被撤回的出版物: Allopregnanolone Modulates GABAAR-Dependent CaMKIIδ3 and BDNF to Protect SH-SY5Y Cells Against 6-OHDA-Induced Damage (Retracted article. See vol. 16, 2022)

Allopregnanolone (AP alpha), as a functional neurosteroid, exhibits the neuroprotective effect on neurodegenerative diseases such as Parkinson's disease (PD) through gamma-aminobutyric acid A receptor (GABAAR), but it has not been completely understood about its molecular mechanisms. In order to investigate the neuroprotective effect of AP alpha, as well as to clarify its possible molecular mechanisms, SH-SY5Y neuronal cell lines were incubated with 6-hydroxydopamine (6-OHDA), which has been widely used as an in vitro model for PD, along with AP alpha alone or in combination with GABAAR antagonist (bicuculline, Bic), intracellular Ca2+ chelator (EGTA) and voltage-gated L-type Ca2+ channel blocker (Nifedipine). The viability, proliferation, and differentiation of SH-SY5Y cells, the expression levels of calmodulin (CaM), Ca2+/calmodulin-dependent protein kinase II delta 3 (CaMKII delta 3), cyclin-dependent kinase-1 (CDK1) and brain-derived neurotrophic factor (BDNF), as well as the interaction between CaMKII delta 3 and CDK1 or BDNF, were detected by morphological and molecular biological methodology.

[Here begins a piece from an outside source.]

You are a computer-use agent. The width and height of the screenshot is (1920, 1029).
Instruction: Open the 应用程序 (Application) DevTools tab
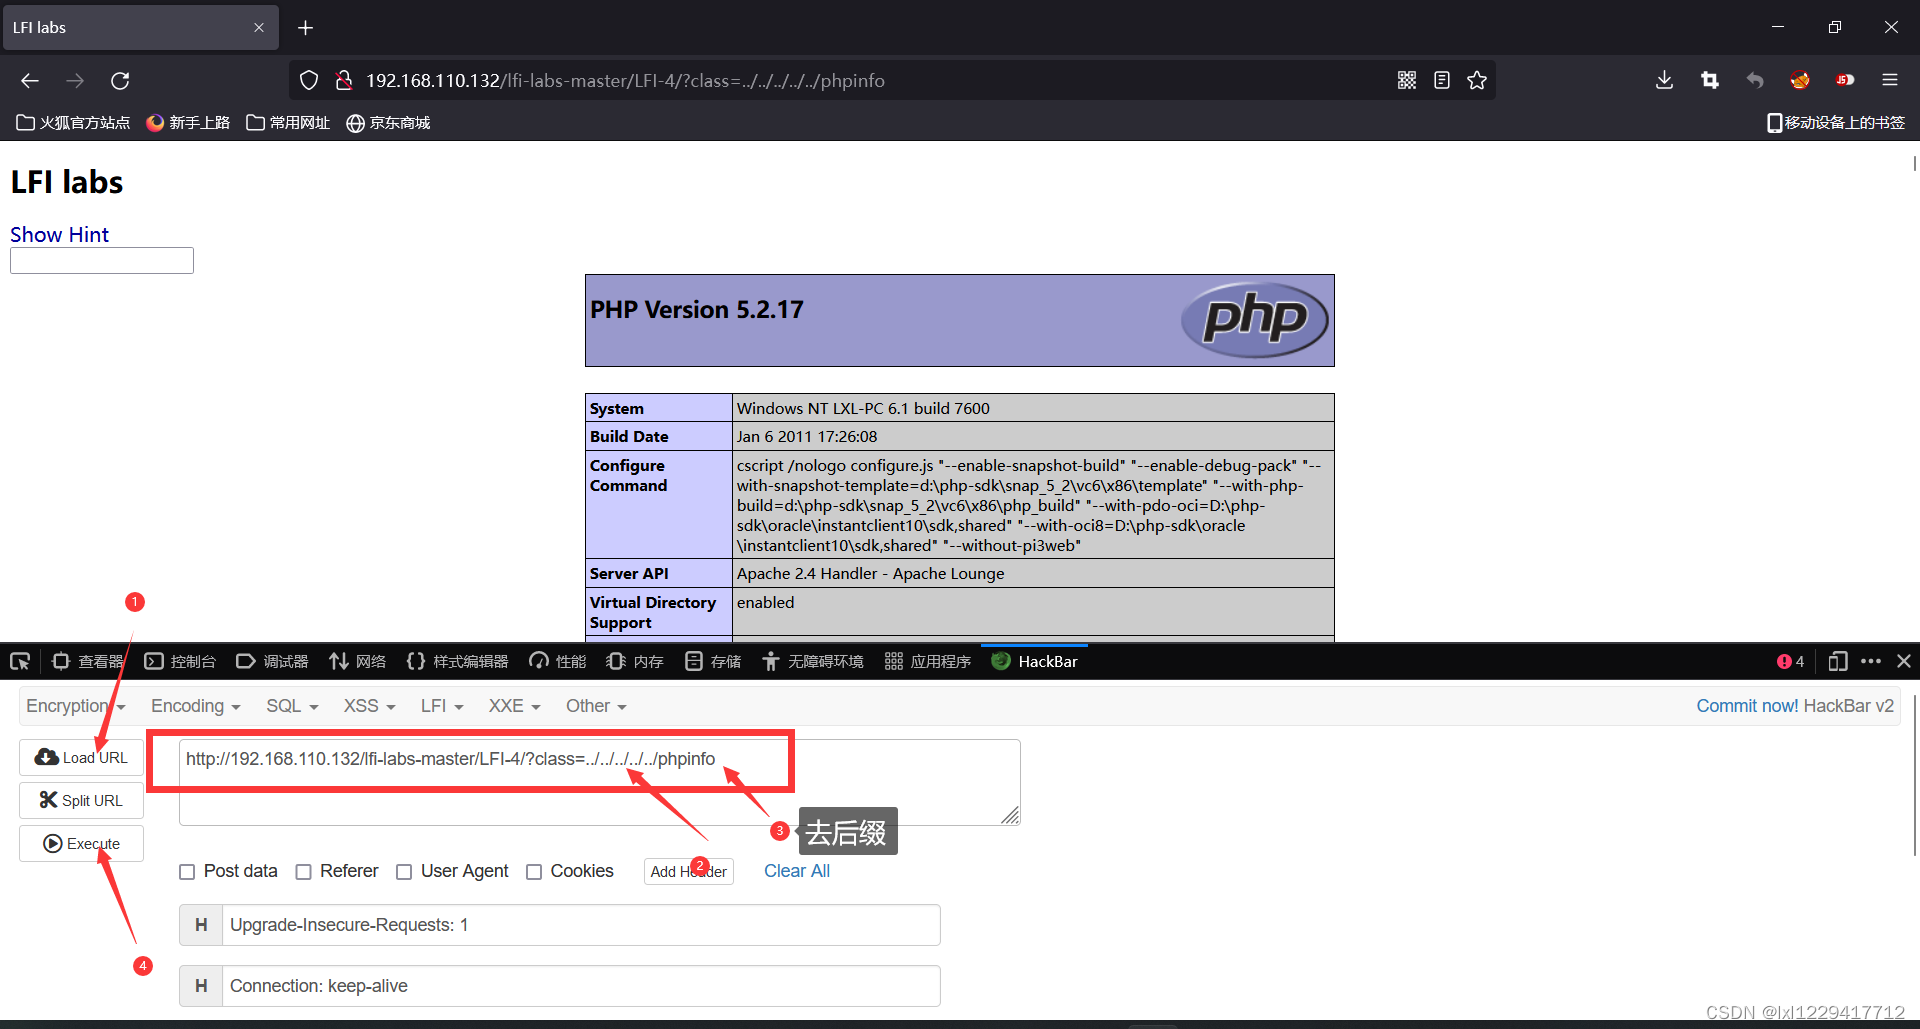pyautogui.click(x=927, y=661)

Our results found that the cell viability and the number of tyrosine hydroxylase (TH), bromodeoxyuridine (BrdU) and TH/BrdU-positive cells in 6-OHDA-treated SH-SY5Y cells were significantly decreased with the concomitant reduction in the expression levels of aforementioned proteins, which were ameliorated following AP alpha administration. In addition, Bic could further increase the number of TH or BrdU-positive cells as well as the expression levels of aforementioned proteins except for TH/BrdU-double positive cells, while EGTA and Nifedipine could attenuate the expression levels of CaM, CaMKII delta 3 and BDNF. Moreover, there existed a direct interaction between CaMKII delta 3 and CDK1 or BDNF. As a result, AP alpha-induced an increase in the number of TH-positive SH-SY5Y cells might be mediated through GABAAR via Ca2+/CaM/CaMKII delta 3/BDNF (CDK1) signaling pathway, which would ultimately facilitate to elucidate PD pathogenesis and hold a promise as an alternative therapeutic target for PD.